Can I Sell My Home If I’m Behind on My Mortgage?

If you have fallen behind on your mortgage payments and cannot find a way to catch up, you may think selling your home is the only way to get on top of your finances. As long as your lender has not foreclosed on your home yet, you still have the opportunity to sell your home and get out from under your mortgage. But in this situation you need to move quickly and decisively. Here is everything you need to know about selling your home after you have fallen behind on your mortgage payments.

The foreclosure process will start soon after you begin to miss mortgage payments. Even missing just one payment can cause you to receive a foreclosure notice in the mail. After you are more than 120 days late, your lender is legally able to reclaim your home and sell it in order to recoup their money. At this time, you will be forced out of your home. The foreclosure will also appear on your credit report and can drop your credit score drastically, impacting your ability to get future lines of credit. Fortunately, you have up until the actual day of foreclosure to sell your home on your own.

Even if you think you are heading towards foreclosure, you can still get in front of your situation and take financial control back. How you go about selling your home before foreclosure depends on whether your house is worth more or less than what you owe on your mortgage. You will be able to sell your home and use the profits to pay back your lender as long as the fair market value of your home is greater than what you still owe on your loan. Taking this path will look much like the steps you would take to sell your home at any time: find a real estate agent and hope you receive acceptable offers on your home. You will not normally need to get your lender’s permission to sell your home like this.

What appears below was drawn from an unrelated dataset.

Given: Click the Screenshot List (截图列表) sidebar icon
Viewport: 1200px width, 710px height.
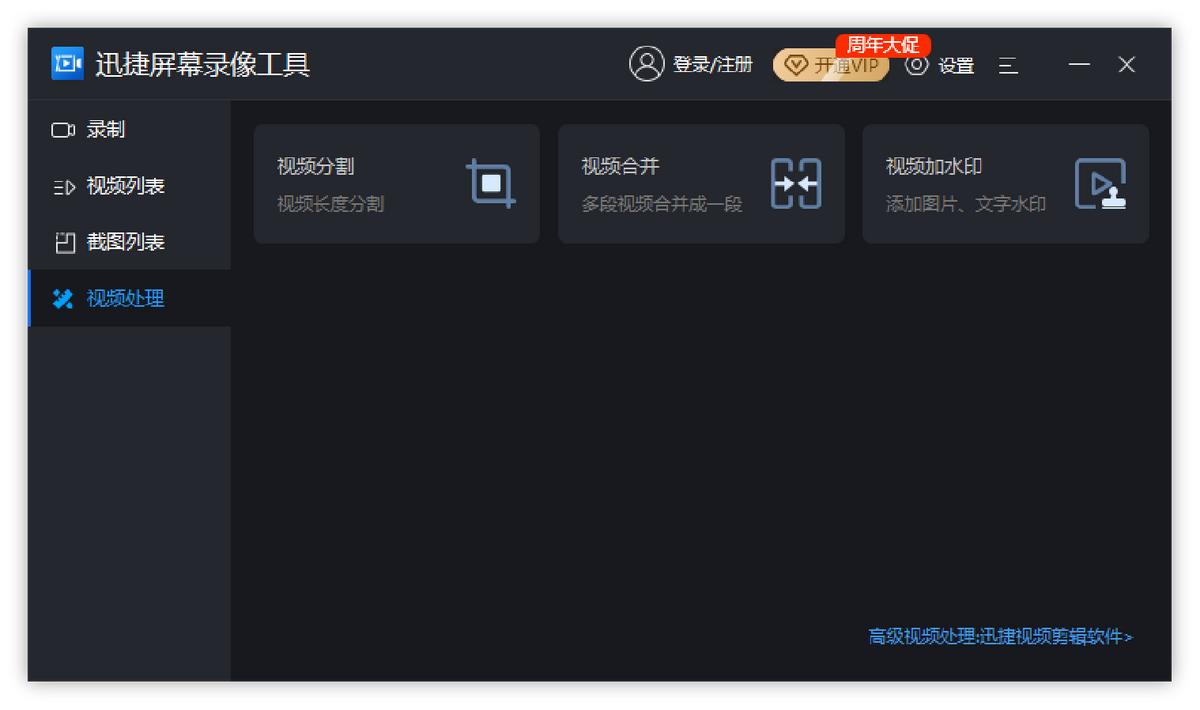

If you find your home is worth less than the amount you still owe your lender, you will need to sell your home as a short sale to avoid foreclosure. A short sale is when you accept an offer on your home that will not cover the full amount you still owe on your mortgage. You will need to get the approval of your lender in order to go down this path, however this may be difficult. Lenders automatically lose money on short sales so they may not be eager to approve. You will need to submit a hardship letter explaining why you can’t make your mortgage payments and evidence to support this claim.

Many lenders will eventually accept your short sale offer as long as you meet specific demands to help meet their bottom line. You might find yourself responsible for repairs and many closing fees so you need to decide if you want to take on these costs (and if you can even afford to do so). Your agent and real estate attorney will be able to help you negotiate these terms. A short sale will do much less damage to your credit than a foreclosure and will allow you to stay in the home until the sale is completed.

If you are behind on your mortgage payments, but you want to stay in your home, there are also other options besides selling or foreclosure, like mortgage forbearance or mortgage modification. Veitengruber Law can help you find the right solution for your specific situation.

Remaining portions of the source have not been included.